Here’s another find from the collection of Guinness-related material we’re currently sorting through: a 1981 dictionary of beer tasting descriptors by American brewing scientist Joseph Owades.
This is fascinating to us because while researching Brew Britannia we spent ages trying to find examples of the kind of tasting notes we now take for granted — horseblanket, pine, all that jazz — and found nothing substantial from before the mid to late 1980s.
This document, however, lists almost 80 different taste descriptors with brief notes on their meaning. Here are a few sample entries:
cellary — usually an odor, but sometimes also a taste, produced by micro-organisms which live mainly in wood, and found in beers which have been kept in such wooden tanks or barrels. Also found in beers which have not been in contact with wood, but with such micro-organisms; also musty or woody.
flowery — an odor which resembles a mixed bouquet of flowers, usually sweet and pleasant; most probably derived from hops.
skunky — an odor, resembling closely that emitted by a skunk, produced only when beer in a clear bottle is exposed to visible light. The use of brown glass protects from this effect.
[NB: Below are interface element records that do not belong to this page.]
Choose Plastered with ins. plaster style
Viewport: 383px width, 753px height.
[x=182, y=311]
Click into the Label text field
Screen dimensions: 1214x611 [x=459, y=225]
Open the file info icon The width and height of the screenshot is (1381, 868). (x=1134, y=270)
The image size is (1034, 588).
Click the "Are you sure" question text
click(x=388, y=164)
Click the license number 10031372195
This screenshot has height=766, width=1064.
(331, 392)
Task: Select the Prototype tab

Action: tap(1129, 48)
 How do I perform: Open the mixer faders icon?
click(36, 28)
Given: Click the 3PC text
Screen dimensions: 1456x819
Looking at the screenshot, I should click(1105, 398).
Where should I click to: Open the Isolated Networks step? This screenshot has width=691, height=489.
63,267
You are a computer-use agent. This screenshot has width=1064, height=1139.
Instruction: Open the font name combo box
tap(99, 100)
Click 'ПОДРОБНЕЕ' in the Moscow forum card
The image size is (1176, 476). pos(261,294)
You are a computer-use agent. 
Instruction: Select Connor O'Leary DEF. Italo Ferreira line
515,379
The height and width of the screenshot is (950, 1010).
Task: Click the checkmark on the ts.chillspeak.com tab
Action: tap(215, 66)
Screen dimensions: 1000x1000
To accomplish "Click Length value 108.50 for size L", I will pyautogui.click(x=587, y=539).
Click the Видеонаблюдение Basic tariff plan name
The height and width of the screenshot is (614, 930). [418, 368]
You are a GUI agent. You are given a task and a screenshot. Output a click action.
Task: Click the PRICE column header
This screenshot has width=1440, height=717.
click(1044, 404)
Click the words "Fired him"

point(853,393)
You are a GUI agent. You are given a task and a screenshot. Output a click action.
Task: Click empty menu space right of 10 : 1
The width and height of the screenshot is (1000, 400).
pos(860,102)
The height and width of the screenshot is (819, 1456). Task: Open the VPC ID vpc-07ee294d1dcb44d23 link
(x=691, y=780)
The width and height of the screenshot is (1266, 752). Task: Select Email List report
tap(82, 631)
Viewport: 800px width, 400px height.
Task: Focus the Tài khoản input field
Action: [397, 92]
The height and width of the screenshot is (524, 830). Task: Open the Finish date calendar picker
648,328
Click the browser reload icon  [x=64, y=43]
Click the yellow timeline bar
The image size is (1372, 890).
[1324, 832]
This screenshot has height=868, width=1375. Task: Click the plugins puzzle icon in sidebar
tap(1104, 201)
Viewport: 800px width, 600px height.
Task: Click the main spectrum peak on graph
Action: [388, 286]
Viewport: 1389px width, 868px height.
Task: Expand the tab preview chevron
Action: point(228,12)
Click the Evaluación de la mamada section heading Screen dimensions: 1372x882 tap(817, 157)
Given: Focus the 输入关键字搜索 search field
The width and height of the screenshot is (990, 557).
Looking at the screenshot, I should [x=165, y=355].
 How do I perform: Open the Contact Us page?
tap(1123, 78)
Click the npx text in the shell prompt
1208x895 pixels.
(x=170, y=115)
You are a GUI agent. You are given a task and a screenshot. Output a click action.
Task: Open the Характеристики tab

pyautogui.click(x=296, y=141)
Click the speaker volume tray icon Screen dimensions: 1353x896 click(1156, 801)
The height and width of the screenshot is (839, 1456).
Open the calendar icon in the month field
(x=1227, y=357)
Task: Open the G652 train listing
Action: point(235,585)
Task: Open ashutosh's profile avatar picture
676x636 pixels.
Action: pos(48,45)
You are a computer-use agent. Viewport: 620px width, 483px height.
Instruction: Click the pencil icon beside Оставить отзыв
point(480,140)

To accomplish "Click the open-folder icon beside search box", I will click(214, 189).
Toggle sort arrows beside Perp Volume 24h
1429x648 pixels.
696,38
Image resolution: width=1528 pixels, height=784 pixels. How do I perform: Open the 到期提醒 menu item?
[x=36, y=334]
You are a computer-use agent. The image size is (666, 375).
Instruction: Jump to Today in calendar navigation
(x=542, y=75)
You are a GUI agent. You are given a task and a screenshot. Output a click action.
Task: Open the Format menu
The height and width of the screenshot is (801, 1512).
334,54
It looks as if this particular copy, typed and photocopied on eight sides of A4, was a handout at some kind of conference held at the Harvard Club in New York City in November 1981 and sponsored by Anchor Brewing of San Francisco, and All About Beer magazine.
Owades is an interesting figure, best known as the inventor of light lager, and of contract brewing as we know it today. The dictionary was published under the flag of his beer consultancy firm, The Center for Brewing Studies.
Though the document is obscure (scarcely a passing mention exists online) we can’t help but suspect that some key players — writers and brewers on both sides of the Atlantic — acquired copies, and were inspired by the language employed.